Sucker Punch (Zack Snyder, 2011)

Si hubiese que elegir un punto de inflexión en la alucinada carrera como director de Zack Snyder, dicho honor caería indubitablemente en su peor película, Ga’Hoole, la leyenda de los guardianes.

Después de 300, en la que formó su espectacular impronta visual, y de Watchmen, su obra más sólida y la mejor hasta la fecha, encontró en la animación, como otros muchos autores de su generación, la manera de extraer nuevas imágenes a partir de las mismas ideas, o lo que es lo mismo, quedarse atrapado en un mundo imaginario que le permitiera seguir creando sin la necesidad de luchar por una madurez argumental que lo hubiese podido acercar más aún a su admirado Alan Moore.

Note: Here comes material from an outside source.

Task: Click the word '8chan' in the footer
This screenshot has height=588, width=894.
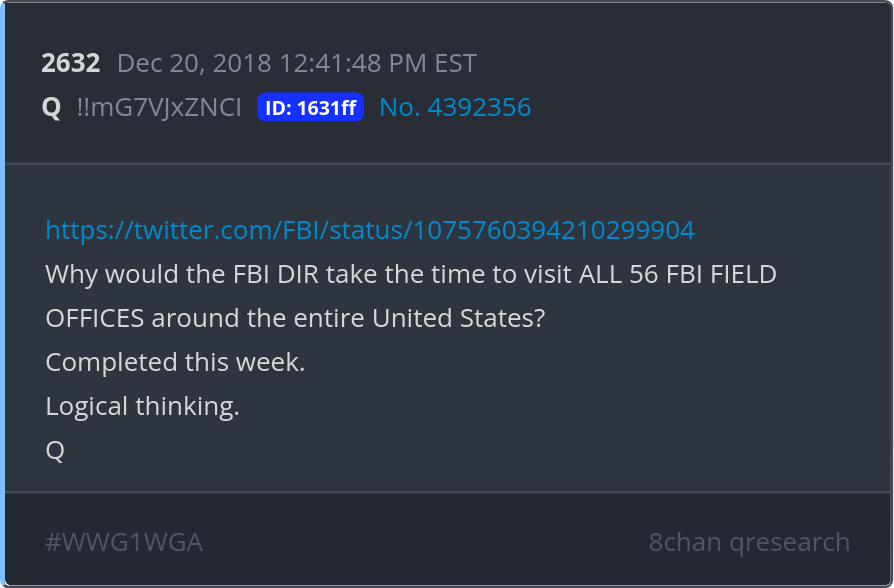Action: click(685, 542)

Sucker Punch es, por tanto, y con diferencia, el mayor disparate argumental de su filmografía. Tras un prólogo con el maltrato infantil como elemento central y rodado a la manera de un portentoso videoclip, la realidad alternativa que imagina su protagonista para escapar de la situación injusta a la que se enfrenta permite a Snyder huir de toda lógica y de todo argumento posible.

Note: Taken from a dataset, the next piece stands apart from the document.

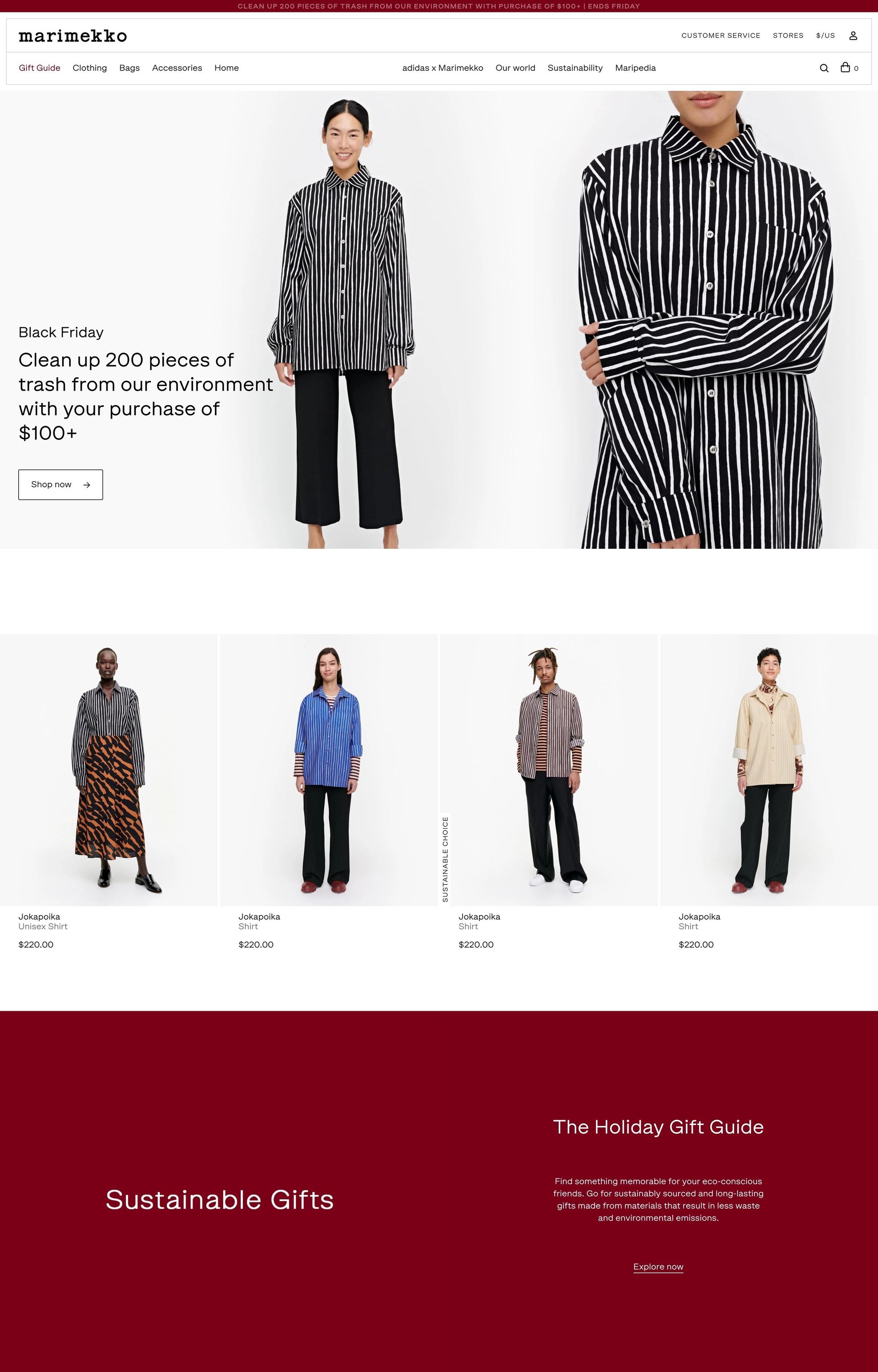878x1372 pixels.
Task: Open the Jokapoika Unisex Shirt product image
Action: 108,770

Cada recreación de su mente en la pantalla será, por ley y gracia de su autor, una secuencia de acción dilatada en el tiempo capaz de superar el clímax de cualquier película del género de todos los tiempos. Mientras se sucede la trama real, en la que las chicas tratan de escapar del sanatorio mental en el que han sido recluidas,  el realizador encuentra lagunas de una profundidad absorbente para construir en ellas todos los clímax posibles, todas las secuencias de acción definitivas que jamás hayan podido existir.

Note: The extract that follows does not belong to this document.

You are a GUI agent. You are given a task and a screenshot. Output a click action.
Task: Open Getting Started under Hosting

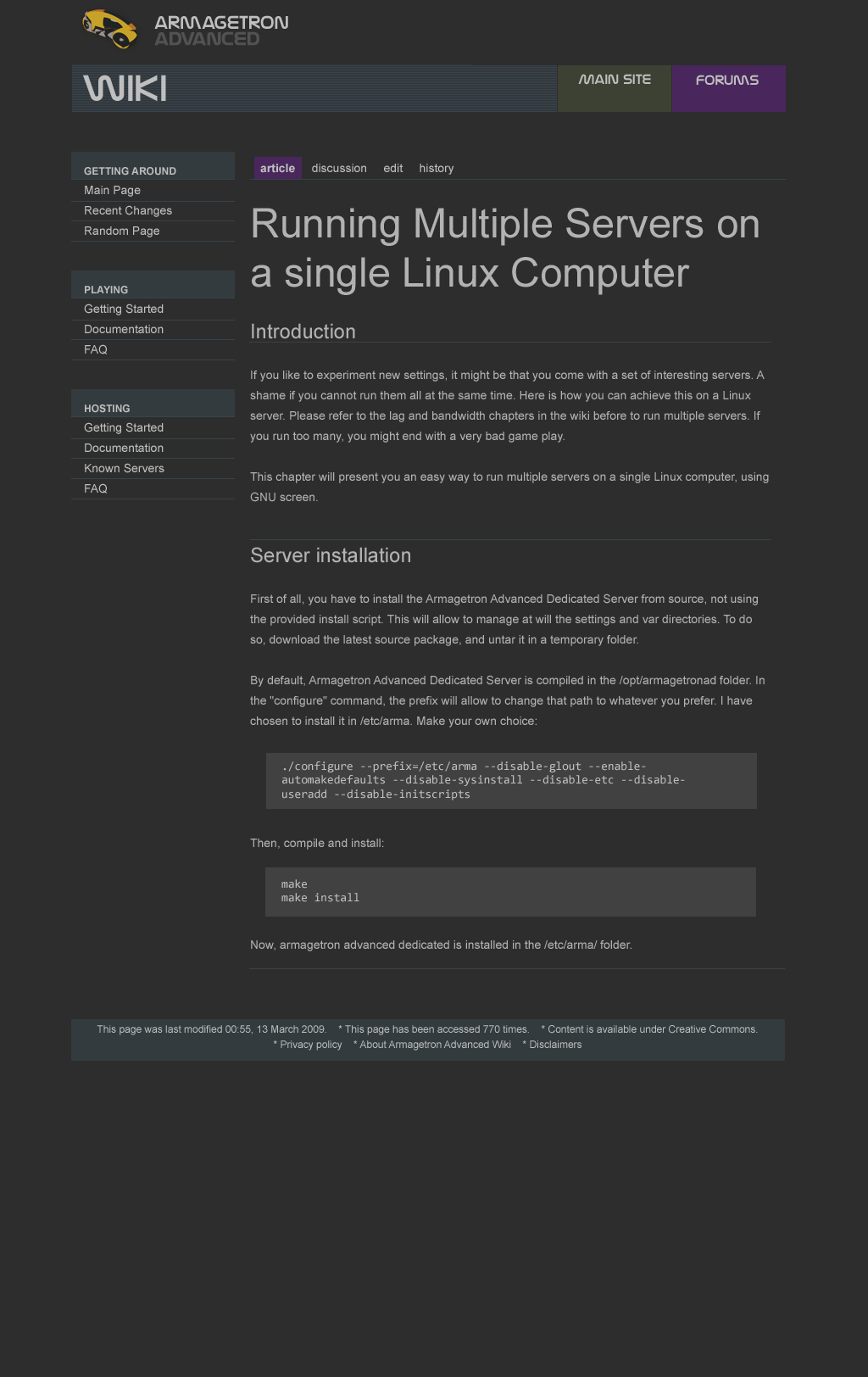[x=124, y=428]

La capacidad visual de Snyder parece haber fagocitado todo el cine alguna vez filmado, hasta el punto de encontrar en el autor más referencias a través de las imágenes de su película que en los filmes de todos los autores de su generación juntos.

El mejor plano de En tierra hostil está contenido aquí. ¿La mejor secuencia de Kill Bill? También está en la película. O los mejores planos de Apocalypse Now, todo el cine de Sam Raimi, cualquier plano concebido por Bryan Singer, toda idea formal de George Romero, la secuencia más poderosa de El señor de los anillos, la imagen más llamativa de Matrix, el plano que Steven Spielberg siempre soñó para sí mismo, cualquier pirueta que Scorsese se haya atrevido a imaginar, cualquier idea formal concebida en el cine de David Fincher.

Todo convive, de manera superpuesta y al unísono, en una película cuya mayor virtud es precisamente contemplar cómo todos sus referentes cinéfilos se transforman en un monumento implacable, en una criatura monstruosa y descontrolada capaz de absorber toda idea visual presente en el cine y tomarla para sí mismo.

Cuando un director consigue, a sus cuarenta y cinco años, tal dominio narrativo y tal potencia visual capaz de evocar toda imagen jamás rodada, ¿cómo es posible no crear una historia a partir de la propia imagen filmada? Es decir, ¿cómo es posible construir un argumento, o concebir una historia, si en cada fotograma de la película aparece una nueva historia, más poderosa y absorbente que la anterior?

El cine de Snyder pasa, pues, por los argumentos más ridículos e insostenibles concebidos por un niño grande, en un cine que se construye únicamente a través de lo visual. En él quizás puedan encontrarse las imágenes más espectaculares jamás filmadas, y dicha afirmación no sería en absoluto atrevida.

El problema es constatar, en el mismo momento en el que uno está viviendo la experiencia, que ninguna de las secuencias de acción tienen sentido, y por tanto, tampoco tendrán nunca la capacidad de conmover. Que al ser conscientes de que no existe ninguna historia detrás, sino el simple placer de lo visual, ninguna de esas imágenes termine por importarnos. Que ese monumento a todo el cine imaginable se haya vuelto tan poderoso que le resulte incapaz de comunicarse.